Folder Hierarchies Are OK
There’s nothing wrong with weaponized GTD, 43 folders, or any of the other systems people devise to stay organized. In fact, my approach to naming is entirely compatible with a complex system of nested folders, and I can certainly see why someone might want to do that, especially if they are collaborating with others who may not derive much benefit from dating that is only relevant for the person who made the file or folder in the first place.
Why have I given up on traditional filing methods? I have found the main barrier to organization for me is the psychological toll it takes to categorize and file everything (class handouts, fliers, pamphlets, bills, receipts, junk mail, etc.), and I prefer to expend this energy in my research instead.

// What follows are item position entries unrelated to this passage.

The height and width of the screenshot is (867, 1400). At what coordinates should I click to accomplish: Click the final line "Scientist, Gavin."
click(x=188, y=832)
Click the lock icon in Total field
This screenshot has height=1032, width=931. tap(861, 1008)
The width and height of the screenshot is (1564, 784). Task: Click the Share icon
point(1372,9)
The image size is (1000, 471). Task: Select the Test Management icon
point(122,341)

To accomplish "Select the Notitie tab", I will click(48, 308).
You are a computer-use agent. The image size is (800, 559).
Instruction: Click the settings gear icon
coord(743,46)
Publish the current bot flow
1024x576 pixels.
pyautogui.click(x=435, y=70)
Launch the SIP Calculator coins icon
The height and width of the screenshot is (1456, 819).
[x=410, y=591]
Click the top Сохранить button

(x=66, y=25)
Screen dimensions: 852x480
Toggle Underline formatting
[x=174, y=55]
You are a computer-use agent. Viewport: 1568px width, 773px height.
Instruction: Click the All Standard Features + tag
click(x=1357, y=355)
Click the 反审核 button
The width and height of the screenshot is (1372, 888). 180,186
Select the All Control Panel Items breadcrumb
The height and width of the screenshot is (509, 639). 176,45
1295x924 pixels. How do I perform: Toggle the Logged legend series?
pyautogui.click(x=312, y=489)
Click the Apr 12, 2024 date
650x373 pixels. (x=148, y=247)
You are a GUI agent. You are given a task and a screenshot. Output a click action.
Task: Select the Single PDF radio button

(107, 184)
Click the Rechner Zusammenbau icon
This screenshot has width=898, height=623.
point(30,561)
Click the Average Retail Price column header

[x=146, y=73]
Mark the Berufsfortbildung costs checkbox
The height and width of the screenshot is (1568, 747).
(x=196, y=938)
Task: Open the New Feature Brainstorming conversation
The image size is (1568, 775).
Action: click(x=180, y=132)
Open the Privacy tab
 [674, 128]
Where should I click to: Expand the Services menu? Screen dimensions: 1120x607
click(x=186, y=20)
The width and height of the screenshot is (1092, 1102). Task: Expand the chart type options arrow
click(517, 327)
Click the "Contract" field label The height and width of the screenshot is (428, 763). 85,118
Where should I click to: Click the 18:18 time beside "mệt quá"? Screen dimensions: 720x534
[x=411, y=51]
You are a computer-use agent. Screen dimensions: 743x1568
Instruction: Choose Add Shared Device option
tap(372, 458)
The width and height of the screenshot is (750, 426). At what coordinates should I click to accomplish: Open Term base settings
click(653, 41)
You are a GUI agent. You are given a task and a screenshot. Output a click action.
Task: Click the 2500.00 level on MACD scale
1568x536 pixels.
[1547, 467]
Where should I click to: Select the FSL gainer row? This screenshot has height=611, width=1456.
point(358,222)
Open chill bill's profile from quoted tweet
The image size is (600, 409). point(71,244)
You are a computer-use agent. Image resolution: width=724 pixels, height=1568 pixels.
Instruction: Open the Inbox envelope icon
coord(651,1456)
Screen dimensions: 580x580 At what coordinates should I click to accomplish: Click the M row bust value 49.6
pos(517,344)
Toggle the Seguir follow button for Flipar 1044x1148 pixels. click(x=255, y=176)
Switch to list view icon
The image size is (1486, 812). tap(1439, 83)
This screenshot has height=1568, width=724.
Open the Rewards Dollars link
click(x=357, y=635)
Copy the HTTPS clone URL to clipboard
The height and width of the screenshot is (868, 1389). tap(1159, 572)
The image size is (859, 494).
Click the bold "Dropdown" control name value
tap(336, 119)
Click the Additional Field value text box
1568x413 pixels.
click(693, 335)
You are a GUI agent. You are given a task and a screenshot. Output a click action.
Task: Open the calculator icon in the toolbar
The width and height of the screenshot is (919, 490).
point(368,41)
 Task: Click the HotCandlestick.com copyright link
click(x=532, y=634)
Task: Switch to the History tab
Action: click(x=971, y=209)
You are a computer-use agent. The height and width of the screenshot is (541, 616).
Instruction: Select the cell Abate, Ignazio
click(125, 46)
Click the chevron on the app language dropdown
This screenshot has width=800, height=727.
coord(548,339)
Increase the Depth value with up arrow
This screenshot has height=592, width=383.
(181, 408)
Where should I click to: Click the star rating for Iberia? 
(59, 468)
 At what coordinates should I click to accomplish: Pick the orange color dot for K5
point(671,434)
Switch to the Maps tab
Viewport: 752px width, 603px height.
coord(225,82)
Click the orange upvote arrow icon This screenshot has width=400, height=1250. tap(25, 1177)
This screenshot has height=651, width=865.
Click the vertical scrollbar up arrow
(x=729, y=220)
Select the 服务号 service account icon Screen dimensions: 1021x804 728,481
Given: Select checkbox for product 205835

The Theory Behind My Approach
Organization for me starts with refusing to organize. I got this from organizational guru Noguchi Yukio’s filing system. In his “Chō” seiri hō「超」整理法 system (published in several books) he recommends sticking every piece of paper you get into a large envelope with a title and date on the outside. You place this on the left side of a shelf that you have cleared off for your files. Do this every day and you will have hundreds of envelopes lined up on the shelf in order by date. In the days before I went paperless, I had several shelves packed with these. I was originally inspired to do this by a fellow translator in Japan, William Lise, who posted about how he stays organized. He has since removed the page from his site, but you can find it on the Internet Archive Wayback Machine.
It probably sounds like a nightmare to classification junkies, but the key to using this system is Noguchi’s theory that we naturally remember things temporally, and not by artificial classification schemes. In other words, we will be more likely to remember “when” we classified something than “how” we did it. I’ve found this to be true for me.
Setting up the system is pretty straightforward, but using it is a little counter-intuitive. Every time you pull out a folder and access it, instead of putting it back in chronological order, you place it on the left. This addresses two problems: hoarding and quick access. Over time, stuff you never access naturally migrates to the right, and you can start throwing it away. In addition, papers you frequently access migrate to the left and can be quickly found. There are various modifications for important papers and so forth, but you get the idea.
Taking Noguchi’s Method Digital
Noguchi’s system is easily adapted for the digital environment, because many applications, and all operating systems, tell us when something was created or updated. I have used this system successfully with some of the incredible applications that we now have available for keeping organized: OneNote and bLADEWiki in Windows; DEVONthink, VoodooPad and nvALT in OSX/iOS; and Evernote everywhere.